*Dataset entries:*
## Start

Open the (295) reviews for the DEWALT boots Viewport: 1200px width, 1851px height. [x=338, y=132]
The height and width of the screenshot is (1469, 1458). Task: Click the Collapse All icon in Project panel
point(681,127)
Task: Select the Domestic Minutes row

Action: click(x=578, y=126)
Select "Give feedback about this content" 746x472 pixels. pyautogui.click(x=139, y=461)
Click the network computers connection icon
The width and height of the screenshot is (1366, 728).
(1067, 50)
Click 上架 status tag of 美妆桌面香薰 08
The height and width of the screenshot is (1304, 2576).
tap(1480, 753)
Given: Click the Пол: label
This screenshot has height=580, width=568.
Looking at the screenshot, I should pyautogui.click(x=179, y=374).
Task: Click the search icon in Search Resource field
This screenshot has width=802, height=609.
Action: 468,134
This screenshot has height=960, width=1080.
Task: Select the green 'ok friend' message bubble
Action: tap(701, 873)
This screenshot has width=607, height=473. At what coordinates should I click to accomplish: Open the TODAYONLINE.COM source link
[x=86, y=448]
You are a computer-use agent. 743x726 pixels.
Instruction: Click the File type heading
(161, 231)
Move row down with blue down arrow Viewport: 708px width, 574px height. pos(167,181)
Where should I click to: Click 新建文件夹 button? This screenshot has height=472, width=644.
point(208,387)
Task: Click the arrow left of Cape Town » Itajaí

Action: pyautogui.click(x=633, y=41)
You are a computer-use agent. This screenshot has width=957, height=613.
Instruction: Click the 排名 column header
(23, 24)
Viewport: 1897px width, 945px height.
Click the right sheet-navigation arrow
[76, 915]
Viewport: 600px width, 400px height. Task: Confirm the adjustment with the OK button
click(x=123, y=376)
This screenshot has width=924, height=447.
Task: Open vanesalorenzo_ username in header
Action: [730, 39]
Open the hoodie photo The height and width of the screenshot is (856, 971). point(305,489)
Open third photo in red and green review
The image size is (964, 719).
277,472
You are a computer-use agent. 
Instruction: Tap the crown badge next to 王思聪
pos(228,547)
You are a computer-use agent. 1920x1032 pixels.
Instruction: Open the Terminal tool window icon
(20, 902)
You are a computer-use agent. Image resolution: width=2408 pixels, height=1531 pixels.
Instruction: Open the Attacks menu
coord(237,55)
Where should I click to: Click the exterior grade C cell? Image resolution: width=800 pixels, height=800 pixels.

## End

*Objective:*
Reproduce all of the material above, swapping every "Instruction" for "Goal" and keeping everything else identical.

*Complete answer:*
Open the (295) reviews for the DEWALT boots Viewport: 1200px width, 1851px height. [x=338, y=132]
The height and width of the screenshot is (1469, 1458). Task: Click the Collapse All icon in Project panel
point(681,127)
Task: Select the Domestic Minutes row

Action: click(x=578, y=126)
Select "Give feedback about this content" 746x472 pixels. pyautogui.click(x=139, y=461)
Click the network computers connection icon
The width and height of the screenshot is (1366, 728).
(1067, 50)
Click 上架 status tag of 美妆桌面香薰 08
The height and width of the screenshot is (1304, 2576).
tap(1480, 753)
Given: Click the Пол: label
This screenshot has height=580, width=568.
Looking at the screenshot, I should pyautogui.click(x=179, y=374).
Task: Click the search icon in Search Resource field
This screenshot has width=802, height=609.
Action: 468,134
This screenshot has height=960, width=1080.
Task: Select the green 'ok friend' message bubble
Action: tap(701, 873)
This screenshot has width=607, height=473. At what coordinates should I click to accomplish: Open the TODAYONLINE.COM source link
[x=86, y=448]
You are a computer-use agent. 743x726 pixels.
Goal: Click the File type heading
(161, 231)
Move row down with blue down arrow Viewport: 708px width, 574px height. pos(167,181)
Where should I click to: Click 新建文件夹 button? This screenshot has height=472, width=644.
point(208,387)
Task: Click the arrow left of Cape Town » Itajaí

Action: pyautogui.click(x=633, y=41)
You are a computer-use agent. This screenshot has width=957, height=613.
Goal: Click the 排名 column header
(23, 24)
Viewport: 1897px width, 945px height.
Click the right sheet-navigation arrow
[76, 915]
Viewport: 600px width, 400px height. Task: Confirm the adjustment with the OK button
click(x=123, y=376)
This screenshot has width=924, height=447.
Task: Open vanesalorenzo_ username in header
Action: [730, 39]
Open the hoodie photo The height and width of the screenshot is (856, 971). point(305,489)
Open third photo in red and green review
The image size is (964, 719).
277,472
You are a computer-use agent. 
Goal: Tap the crown badge next to 王思聪
pos(228,547)
You are a computer-use agent. 1920x1032 pixels.
Goal: Open the Terminal tool window icon
(20, 902)
You are a computer-use agent. Image resolution: width=2408 pixels, height=1531 pixels.
Goal: Open the Attacks menu
coord(237,55)
Where should I click to: Click the exterior grade C cell? Image resolution: width=800 pixels, height=800 pixels.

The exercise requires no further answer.